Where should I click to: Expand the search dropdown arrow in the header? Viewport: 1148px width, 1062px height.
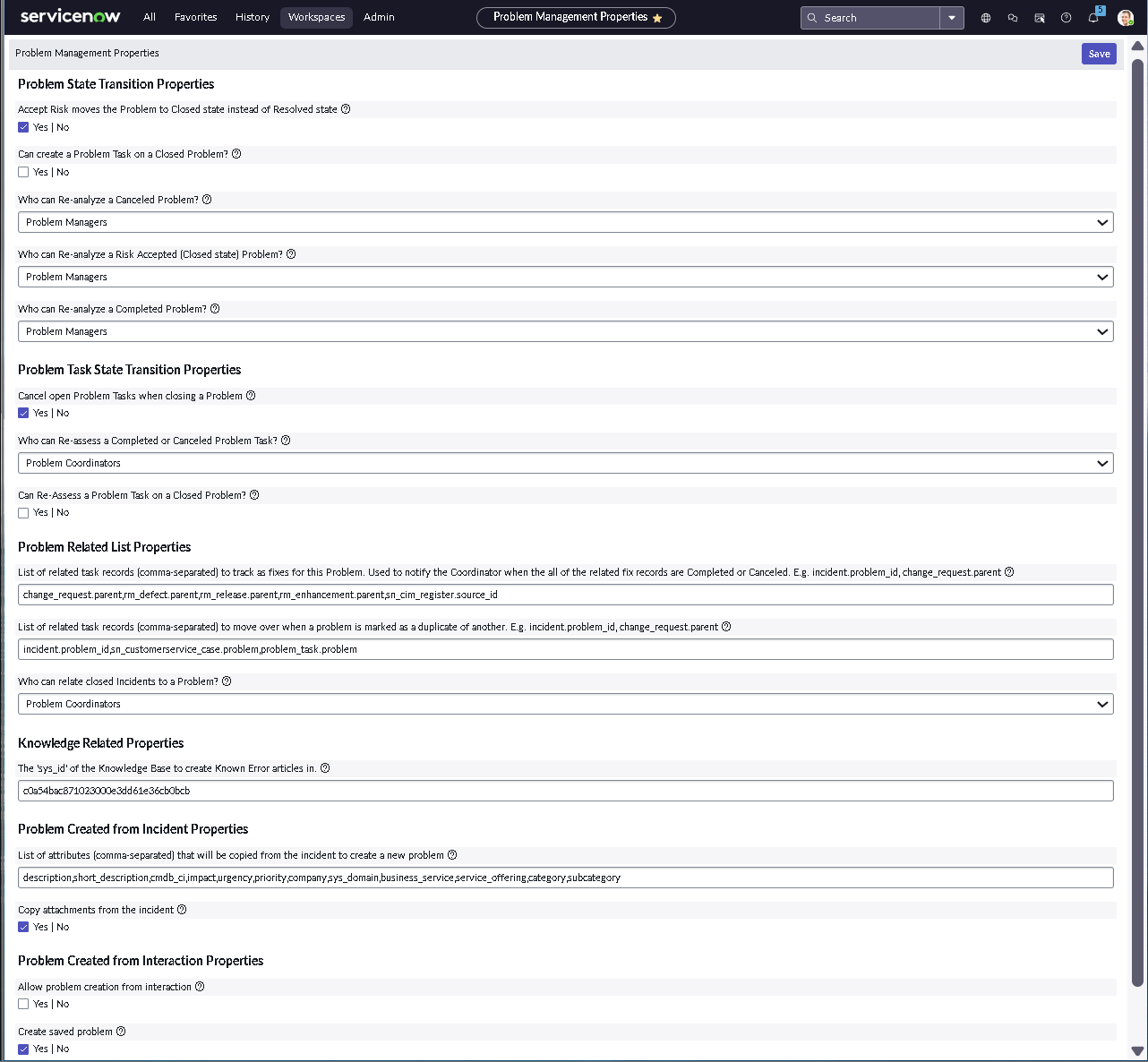[952, 17]
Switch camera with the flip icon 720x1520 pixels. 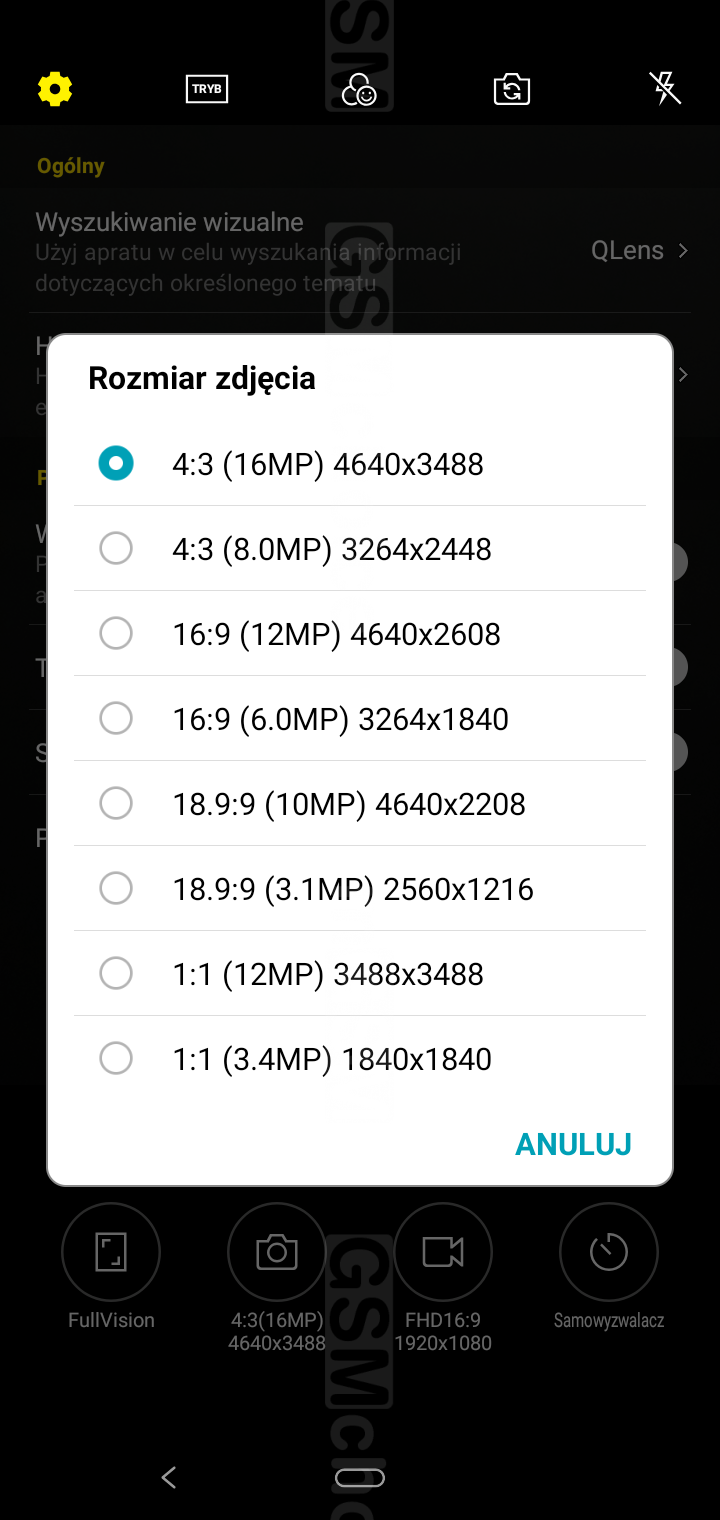coord(512,90)
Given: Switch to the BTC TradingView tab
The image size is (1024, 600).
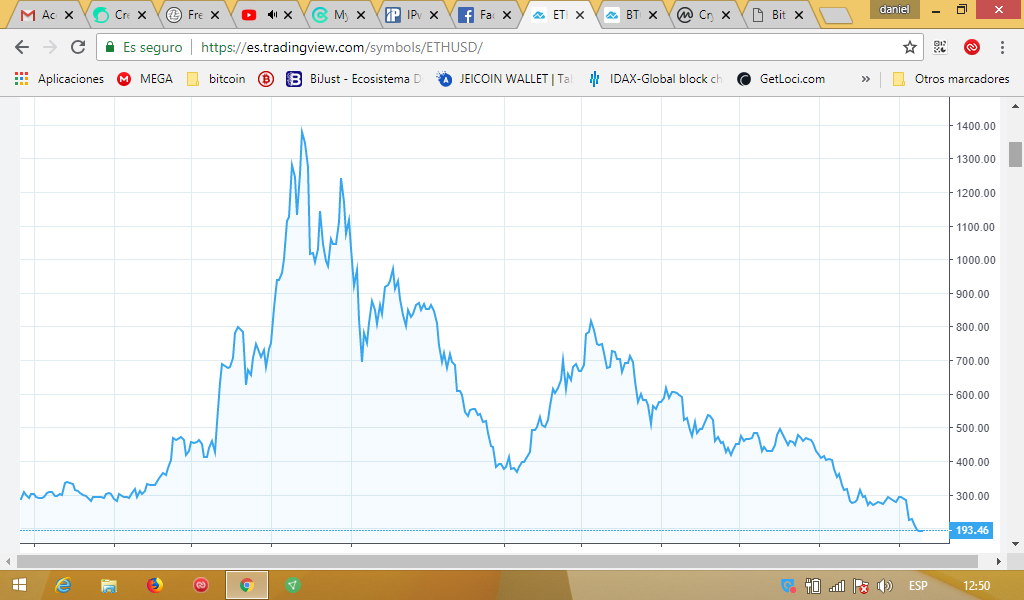Looking at the screenshot, I should pyautogui.click(x=630, y=14).
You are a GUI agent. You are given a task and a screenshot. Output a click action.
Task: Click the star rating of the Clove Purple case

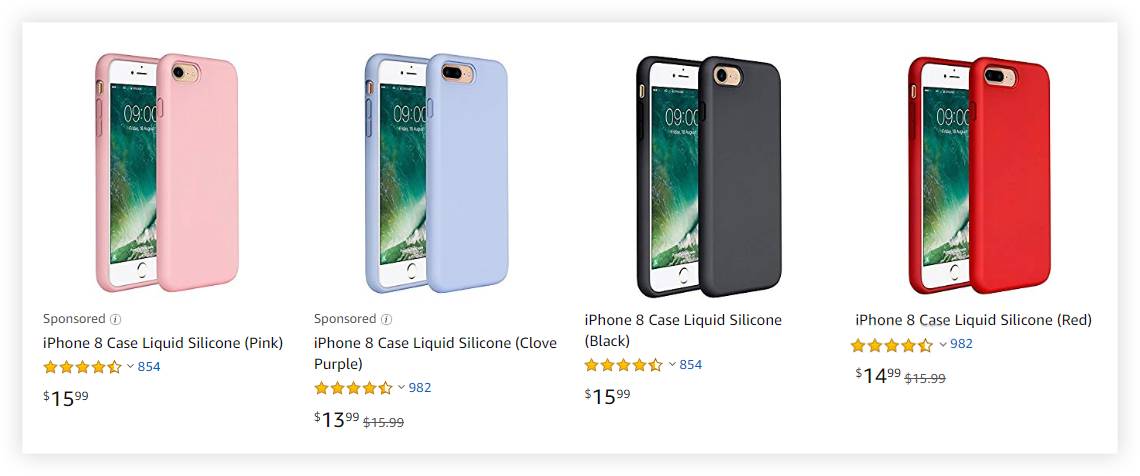(x=353, y=388)
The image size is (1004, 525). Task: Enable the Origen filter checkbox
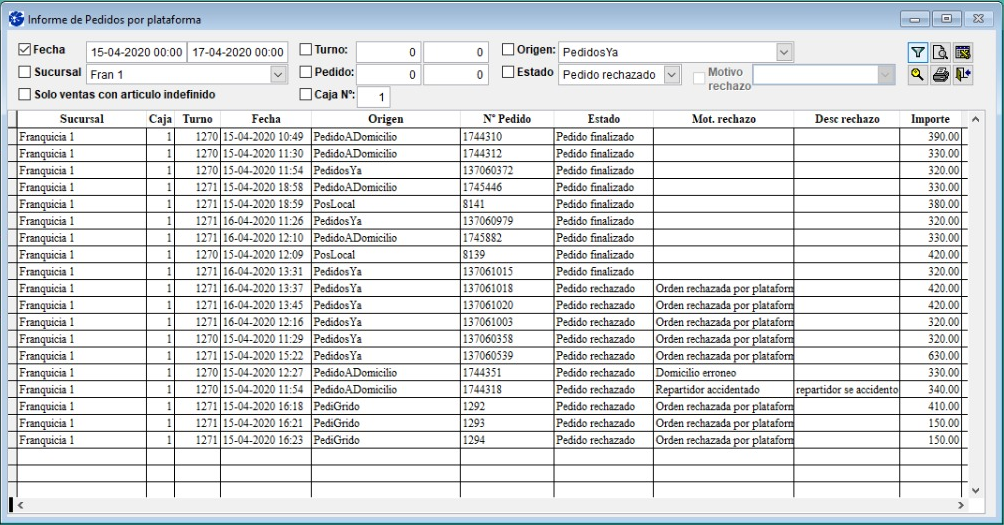(507, 50)
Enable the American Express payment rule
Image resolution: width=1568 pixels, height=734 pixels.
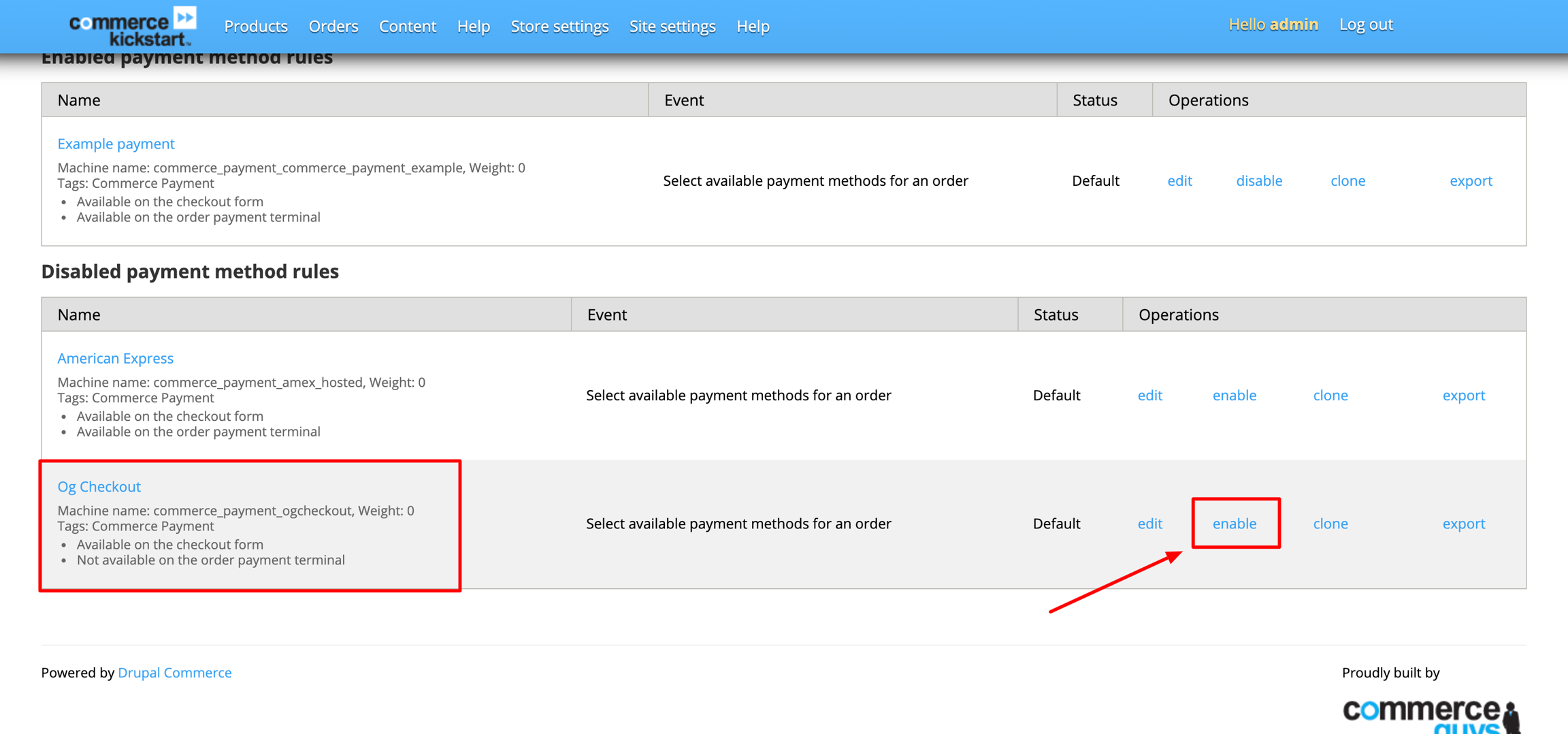click(1234, 396)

##############################

● WHAT IS NEEDED
Put the rows as a Markdown table, starting at the line with "Enable the American Express payment rule" and running through the end of the rows. Use the columns No. and Text, leave out blank lines, and leave the pictures out of your answer.

● EXERCISE ANSWER
| No. | Text |
|---|---|
| 1 | Enable the American Express payment rule |
| 2 | Image resolution: width=1568 pixels, height=734 pixels. |
| 3 | click(1234, 396) |